Pull out every one of the records below and write each line again unchanged.

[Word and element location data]
§

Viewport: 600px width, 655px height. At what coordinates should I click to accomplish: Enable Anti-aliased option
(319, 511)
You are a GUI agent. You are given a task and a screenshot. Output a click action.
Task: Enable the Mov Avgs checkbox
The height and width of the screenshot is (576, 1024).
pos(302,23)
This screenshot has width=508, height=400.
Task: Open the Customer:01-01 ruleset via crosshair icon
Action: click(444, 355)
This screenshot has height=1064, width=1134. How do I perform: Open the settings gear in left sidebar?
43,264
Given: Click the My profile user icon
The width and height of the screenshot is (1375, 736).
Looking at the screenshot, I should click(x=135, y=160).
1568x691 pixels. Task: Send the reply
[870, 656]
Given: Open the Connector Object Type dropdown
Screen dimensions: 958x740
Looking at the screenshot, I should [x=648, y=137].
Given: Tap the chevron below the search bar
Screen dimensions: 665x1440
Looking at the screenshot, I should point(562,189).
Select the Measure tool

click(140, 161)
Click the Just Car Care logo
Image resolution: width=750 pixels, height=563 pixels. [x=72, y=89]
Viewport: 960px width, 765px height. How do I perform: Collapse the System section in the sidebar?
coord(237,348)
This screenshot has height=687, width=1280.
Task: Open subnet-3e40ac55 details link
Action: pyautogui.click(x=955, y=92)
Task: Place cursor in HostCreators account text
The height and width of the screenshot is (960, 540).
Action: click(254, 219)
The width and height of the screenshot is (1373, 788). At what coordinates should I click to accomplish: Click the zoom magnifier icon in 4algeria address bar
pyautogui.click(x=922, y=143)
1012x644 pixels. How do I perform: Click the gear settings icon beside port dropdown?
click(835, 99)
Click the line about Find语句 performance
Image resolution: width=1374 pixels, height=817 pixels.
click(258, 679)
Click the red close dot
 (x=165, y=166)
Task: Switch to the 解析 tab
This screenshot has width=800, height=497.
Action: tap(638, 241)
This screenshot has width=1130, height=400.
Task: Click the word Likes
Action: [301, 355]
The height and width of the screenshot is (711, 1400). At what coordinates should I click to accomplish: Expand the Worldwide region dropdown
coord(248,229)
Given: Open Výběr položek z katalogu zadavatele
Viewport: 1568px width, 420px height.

§

*Exercise solution*:
Viewport: 600px width, 655px height. At what coordinates should I click to accomplish: Enable Anti-aliased option
(319, 511)
You are a GUI agent. You are given a task and a screenshot. Output a click action.
Task: Enable the Mov Avgs checkbox
The height and width of the screenshot is (576, 1024).
pos(302,23)
This screenshot has width=508, height=400.
Task: Open the Customer:01-01 ruleset via crosshair icon
Action: click(444, 355)
This screenshot has height=1064, width=1134. How do I perform: Open the settings gear in left sidebar?
43,264
Given: Click the My profile user icon
The width and height of the screenshot is (1375, 736).
Looking at the screenshot, I should click(x=135, y=160).
1568x691 pixels. Task: Send the reply
[870, 656]
Given: Open the Connector Object Type dropdown
Screen dimensions: 958x740
Looking at the screenshot, I should [x=648, y=137].
Given: Tap the chevron below the search bar
Screen dimensions: 665x1440
Looking at the screenshot, I should point(562,189).
Select the Measure tool

click(140, 161)
Click the Just Car Care logo
Image resolution: width=750 pixels, height=563 pixels. [x=72, y=89]
Viewport: 960px width, 765px height. How do I perform: Collapse the System section in the sidebar?
coord(237,348)
This screenshot has height=687, width=1280.
Task: Open subnet-3e40ac55 details link
Action: pyautogui.click(x=955, y=92)
Task: Place cursor in HostCreators account text
The height and width of the screenshot is (960, 540).
Action: click(254, 219)
The width and height of the screenshot is (1373, 788). At what coordinates should I click to accomplish: Click the zoom magnifier icon in 4algeria address bar
pyautogui.click(x=922, y=143)
1012x644 pixels. How do I perform: Click the gear settings icon beside port dropdown?
click(835, 99)
Click the line about Find语句 performance
Image resolution: width=1374 pixels, height=817 pixels.
click(258, 679)
Click the red close dot
 (x=165, y=166)
Task: Switch to the 解析 tab
This screenshot has width=800, height=497.
Action: tap(638, 241)
This screenshot has width=1130, height=400.
Task: Click the word Likes
Action: [301, 355]
The height and width of the screenshot is (711, 1400). At what coordinates should I click to accomplish: Expand the Worldwide region dropdown
coord(248,229)
Given: Open Výběr položek z katalogu zadavatele
Viewport: 1568px width, 420px height.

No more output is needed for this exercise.